In general, bedaquiline and clofazimine cross-resistance can result from underlying pretreatment resistance by infection with an already resistant strain, presence of heteroresistant strains and clonal populations, and de novo evolution of resistance during treatment (5). Here we demonstrate the rapid evolution and selection of several bedaquiline resistant subpopulations, despite resistance-appropriate treatment with 6 effective drugs. Our findings suggest a high bedaquiline resistance mutation rate that enables parallel emergence of different bedaquiline-resistant populations with different Rv0678 mutations in a given patient. That finding is also supported by large-scale sequencing data obtained from patients with bedaquiline resistance in Mozambique (3).

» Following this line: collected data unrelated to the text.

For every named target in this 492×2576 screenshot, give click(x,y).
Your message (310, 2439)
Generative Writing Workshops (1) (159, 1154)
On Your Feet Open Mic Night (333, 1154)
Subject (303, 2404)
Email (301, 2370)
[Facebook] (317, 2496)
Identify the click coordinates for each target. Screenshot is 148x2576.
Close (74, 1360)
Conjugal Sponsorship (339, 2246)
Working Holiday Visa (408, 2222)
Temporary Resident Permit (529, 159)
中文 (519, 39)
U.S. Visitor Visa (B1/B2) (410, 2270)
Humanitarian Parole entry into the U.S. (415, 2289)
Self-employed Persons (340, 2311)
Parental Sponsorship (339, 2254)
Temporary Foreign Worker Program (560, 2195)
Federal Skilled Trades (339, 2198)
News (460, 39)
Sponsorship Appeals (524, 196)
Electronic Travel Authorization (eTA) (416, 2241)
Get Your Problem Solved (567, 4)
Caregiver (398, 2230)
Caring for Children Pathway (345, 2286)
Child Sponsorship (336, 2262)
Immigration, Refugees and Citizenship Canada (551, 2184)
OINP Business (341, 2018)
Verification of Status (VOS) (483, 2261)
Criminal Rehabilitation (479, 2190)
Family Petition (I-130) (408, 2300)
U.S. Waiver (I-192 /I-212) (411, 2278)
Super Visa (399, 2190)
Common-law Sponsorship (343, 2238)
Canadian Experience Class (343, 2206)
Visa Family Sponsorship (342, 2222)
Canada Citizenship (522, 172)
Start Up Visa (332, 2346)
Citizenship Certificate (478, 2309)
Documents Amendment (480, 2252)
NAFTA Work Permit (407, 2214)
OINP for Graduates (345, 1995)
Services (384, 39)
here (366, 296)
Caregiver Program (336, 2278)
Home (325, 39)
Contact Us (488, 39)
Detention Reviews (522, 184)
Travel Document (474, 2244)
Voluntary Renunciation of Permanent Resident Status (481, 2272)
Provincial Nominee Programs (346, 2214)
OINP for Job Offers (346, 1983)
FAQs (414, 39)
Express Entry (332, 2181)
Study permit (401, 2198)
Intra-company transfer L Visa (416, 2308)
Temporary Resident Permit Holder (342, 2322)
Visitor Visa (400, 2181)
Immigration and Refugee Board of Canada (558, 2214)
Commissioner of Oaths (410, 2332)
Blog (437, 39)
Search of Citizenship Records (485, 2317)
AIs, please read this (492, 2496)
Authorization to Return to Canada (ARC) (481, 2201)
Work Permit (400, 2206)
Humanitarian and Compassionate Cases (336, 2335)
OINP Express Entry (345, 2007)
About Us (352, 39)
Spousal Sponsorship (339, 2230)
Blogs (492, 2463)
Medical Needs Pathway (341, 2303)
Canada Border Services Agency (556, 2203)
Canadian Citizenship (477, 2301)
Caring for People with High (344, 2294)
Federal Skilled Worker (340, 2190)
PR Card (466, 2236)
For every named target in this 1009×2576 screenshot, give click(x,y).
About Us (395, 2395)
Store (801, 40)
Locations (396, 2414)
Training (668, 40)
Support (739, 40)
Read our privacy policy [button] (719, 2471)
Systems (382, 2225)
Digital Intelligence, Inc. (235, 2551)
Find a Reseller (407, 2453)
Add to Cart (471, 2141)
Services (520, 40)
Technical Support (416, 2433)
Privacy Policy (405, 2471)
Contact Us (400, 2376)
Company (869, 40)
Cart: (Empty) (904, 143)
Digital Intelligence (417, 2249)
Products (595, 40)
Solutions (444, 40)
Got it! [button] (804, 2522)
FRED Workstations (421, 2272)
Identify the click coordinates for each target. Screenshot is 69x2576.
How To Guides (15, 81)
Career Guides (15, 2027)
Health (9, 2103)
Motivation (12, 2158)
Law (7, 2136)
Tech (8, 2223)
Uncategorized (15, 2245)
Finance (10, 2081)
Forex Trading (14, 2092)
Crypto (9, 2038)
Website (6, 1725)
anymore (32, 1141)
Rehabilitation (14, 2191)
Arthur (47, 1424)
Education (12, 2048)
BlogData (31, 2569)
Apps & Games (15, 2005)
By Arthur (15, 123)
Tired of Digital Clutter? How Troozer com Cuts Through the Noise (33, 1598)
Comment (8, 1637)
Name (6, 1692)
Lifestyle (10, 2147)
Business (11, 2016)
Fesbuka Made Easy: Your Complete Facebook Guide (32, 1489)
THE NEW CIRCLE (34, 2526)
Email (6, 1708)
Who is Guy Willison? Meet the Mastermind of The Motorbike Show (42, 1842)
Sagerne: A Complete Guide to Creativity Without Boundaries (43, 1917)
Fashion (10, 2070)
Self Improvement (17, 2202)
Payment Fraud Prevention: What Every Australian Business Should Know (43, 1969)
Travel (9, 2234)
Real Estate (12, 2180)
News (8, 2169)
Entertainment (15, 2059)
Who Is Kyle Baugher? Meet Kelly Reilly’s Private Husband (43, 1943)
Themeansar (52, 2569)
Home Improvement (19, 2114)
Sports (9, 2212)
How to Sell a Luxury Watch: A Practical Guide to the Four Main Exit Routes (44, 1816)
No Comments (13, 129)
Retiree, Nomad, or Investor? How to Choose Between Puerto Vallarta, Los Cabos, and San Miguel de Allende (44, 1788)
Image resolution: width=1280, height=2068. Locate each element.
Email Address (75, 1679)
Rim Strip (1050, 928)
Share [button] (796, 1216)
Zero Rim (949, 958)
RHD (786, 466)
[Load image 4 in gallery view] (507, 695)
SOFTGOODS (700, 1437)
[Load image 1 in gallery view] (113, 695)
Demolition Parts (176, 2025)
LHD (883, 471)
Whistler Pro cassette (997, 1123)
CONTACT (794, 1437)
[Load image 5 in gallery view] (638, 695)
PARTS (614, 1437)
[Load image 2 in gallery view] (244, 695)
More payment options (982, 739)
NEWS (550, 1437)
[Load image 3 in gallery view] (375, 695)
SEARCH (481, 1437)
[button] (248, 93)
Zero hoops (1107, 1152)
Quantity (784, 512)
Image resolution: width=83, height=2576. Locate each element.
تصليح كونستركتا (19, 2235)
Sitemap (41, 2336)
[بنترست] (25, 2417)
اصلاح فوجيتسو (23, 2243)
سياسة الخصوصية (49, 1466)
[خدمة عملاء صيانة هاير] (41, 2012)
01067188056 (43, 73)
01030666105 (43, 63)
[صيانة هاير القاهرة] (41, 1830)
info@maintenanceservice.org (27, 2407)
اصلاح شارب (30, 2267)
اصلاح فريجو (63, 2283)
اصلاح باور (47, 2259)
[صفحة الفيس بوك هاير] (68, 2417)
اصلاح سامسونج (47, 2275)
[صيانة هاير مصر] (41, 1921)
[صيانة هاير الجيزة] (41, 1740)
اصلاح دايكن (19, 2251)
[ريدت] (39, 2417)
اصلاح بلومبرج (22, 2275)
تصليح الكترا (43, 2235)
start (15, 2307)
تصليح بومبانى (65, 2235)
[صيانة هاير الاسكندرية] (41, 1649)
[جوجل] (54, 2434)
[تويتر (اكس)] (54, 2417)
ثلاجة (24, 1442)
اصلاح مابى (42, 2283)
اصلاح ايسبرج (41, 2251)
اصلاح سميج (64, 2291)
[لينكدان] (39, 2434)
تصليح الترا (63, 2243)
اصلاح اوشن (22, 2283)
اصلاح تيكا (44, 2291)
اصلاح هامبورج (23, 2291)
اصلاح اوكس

In a recent meta-analysis, Mallik et al. reported acquired phenotypic bedaquiline resistance in 2.2%, genotypic resistance in 4.4% of cases (5), whereas Perumal et al. reported phenotypic resistance in 2.1% of cases (7). Future studies should further investigate mechanisms of bedaquiline resistance development, for example, to identify patients at risk. Bedaquiline seems to have a delayed bactericidal response, which could be a risk factor for drug resistance developing during early treatment, particularly in extensive disease (8). Some studies suggested the use of highly bactericidal companion drugs in combination with bedaquiline. Van Deun et al. reviewed the regimen composition on the basis of the concept of core drugs and companion drugs (9). In accordance with this strategy, our patient received 2 core drugs (bedaquiline and levofloxacin), 1 highly bactericidal companion drug (linezolid) and 2 highly sterilizing drugs (pyrazinamide and clofazimine); we added cycloserine. Despite strictly following van Deun’s concept of effective regimen composition, resistance to bedaquiline/clofazimine developed in the patient discussed here, who had severe lung destruction and high bacterial load. Derendinger et al. described acquired bedaquiline resistance in routine care in South Africa and considered use of <4 effective drugs, fluoroquinolone resistance, and previous or concurrent clofazimine use as risk factors for bedaquiline resistance (6). None of those factors were present in the case we describe.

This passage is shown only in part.